Par le rabbin Josh Weiner

J’aimerais partager ici quelques réflexions sur l’ajout d’une liturgie moderne aux prières de Ticha Be’av. Le contexte est bien sûr les pogroms du 7 octobre 2023, il y a seulement et déjà 311 jours. Sauf que, je le soutiendrai gentiment, la seule façon dont ces poèmes devraient être lus à la synagogue, c’est sans contexte, sans tenir compte de 310 de ces jours.

Il y a déjà eu des centaines, voire des milliers de réponses artistiques aux événements de ce jour maudit. Chaque réaction émotionnelle et politique a trouvé son reflet dans la poésie, la chanson, la vidéo, la danse, la peinture et la sculpture. La profondeur de l’âme humaine est telle qu’il y en aura sûrement des milliers d’autres. Mais laquelle de ces réactions a sa place à la synagogue ?

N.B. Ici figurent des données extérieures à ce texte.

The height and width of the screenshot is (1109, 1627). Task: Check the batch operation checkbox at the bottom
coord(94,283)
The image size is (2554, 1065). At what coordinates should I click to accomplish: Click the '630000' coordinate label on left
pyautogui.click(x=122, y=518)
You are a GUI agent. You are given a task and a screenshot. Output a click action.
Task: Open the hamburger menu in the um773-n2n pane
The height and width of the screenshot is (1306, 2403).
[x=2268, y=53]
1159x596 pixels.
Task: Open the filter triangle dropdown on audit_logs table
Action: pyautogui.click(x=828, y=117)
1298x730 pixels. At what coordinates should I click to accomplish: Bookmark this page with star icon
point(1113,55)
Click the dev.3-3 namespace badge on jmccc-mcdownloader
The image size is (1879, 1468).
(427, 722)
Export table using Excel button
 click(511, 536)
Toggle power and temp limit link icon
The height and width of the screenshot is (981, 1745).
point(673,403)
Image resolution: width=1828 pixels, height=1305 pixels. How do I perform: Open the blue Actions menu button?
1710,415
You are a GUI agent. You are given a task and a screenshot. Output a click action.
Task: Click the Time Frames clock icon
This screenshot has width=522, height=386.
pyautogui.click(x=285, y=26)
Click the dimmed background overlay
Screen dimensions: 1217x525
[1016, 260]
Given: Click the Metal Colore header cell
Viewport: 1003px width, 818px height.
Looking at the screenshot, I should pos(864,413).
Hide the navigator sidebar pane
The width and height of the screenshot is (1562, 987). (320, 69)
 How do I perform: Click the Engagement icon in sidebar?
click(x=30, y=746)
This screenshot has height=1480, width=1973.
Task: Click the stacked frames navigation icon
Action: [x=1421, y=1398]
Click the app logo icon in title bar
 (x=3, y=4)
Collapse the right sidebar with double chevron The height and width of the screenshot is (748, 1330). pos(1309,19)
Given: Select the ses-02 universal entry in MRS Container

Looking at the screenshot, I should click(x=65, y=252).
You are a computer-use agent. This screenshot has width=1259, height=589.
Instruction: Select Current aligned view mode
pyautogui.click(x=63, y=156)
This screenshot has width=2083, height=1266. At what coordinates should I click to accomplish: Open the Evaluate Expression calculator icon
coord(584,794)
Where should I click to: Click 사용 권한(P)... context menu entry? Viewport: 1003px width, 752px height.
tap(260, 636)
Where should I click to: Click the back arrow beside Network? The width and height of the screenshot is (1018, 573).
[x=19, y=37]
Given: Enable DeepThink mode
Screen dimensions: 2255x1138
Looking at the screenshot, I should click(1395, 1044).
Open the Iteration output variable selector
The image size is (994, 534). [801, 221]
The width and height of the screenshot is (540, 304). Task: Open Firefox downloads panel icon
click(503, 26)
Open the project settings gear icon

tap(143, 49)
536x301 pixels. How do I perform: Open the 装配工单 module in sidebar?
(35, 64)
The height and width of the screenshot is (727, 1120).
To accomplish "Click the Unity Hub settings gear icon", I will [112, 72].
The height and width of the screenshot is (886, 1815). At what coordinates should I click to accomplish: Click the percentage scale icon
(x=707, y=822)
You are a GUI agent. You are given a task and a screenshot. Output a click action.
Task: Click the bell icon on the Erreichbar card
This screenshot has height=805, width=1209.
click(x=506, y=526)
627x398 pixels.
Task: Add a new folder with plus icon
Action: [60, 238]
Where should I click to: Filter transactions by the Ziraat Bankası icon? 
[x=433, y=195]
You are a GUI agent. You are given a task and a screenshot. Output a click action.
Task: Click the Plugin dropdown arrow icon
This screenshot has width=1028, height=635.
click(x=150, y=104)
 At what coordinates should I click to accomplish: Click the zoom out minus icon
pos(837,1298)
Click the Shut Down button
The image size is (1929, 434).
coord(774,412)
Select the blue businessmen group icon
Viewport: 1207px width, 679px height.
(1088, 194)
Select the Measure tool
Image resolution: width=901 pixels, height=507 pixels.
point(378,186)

Ticha Be’av est une fête construite pour rassembler des sentiments intenses de perte, et pas nécessairement une fête historique. Le Tanakh mentionne à un endroit que le premier Temple a été détruit le 7 Av, et à un autre endroit, il parle du 10. Le Talmud résout cette question en disant que l’attaque a commencé le 7, que le Temple a été incendié le 9 dans l’après-midi et que les feux ont brûlé jusqu’au 10. Nous n’avons pas de date pour la destruction du second Temple, si ce n’est un sentiment profond dans la tradition orale qu’elle a dû avoir lieu à la même date.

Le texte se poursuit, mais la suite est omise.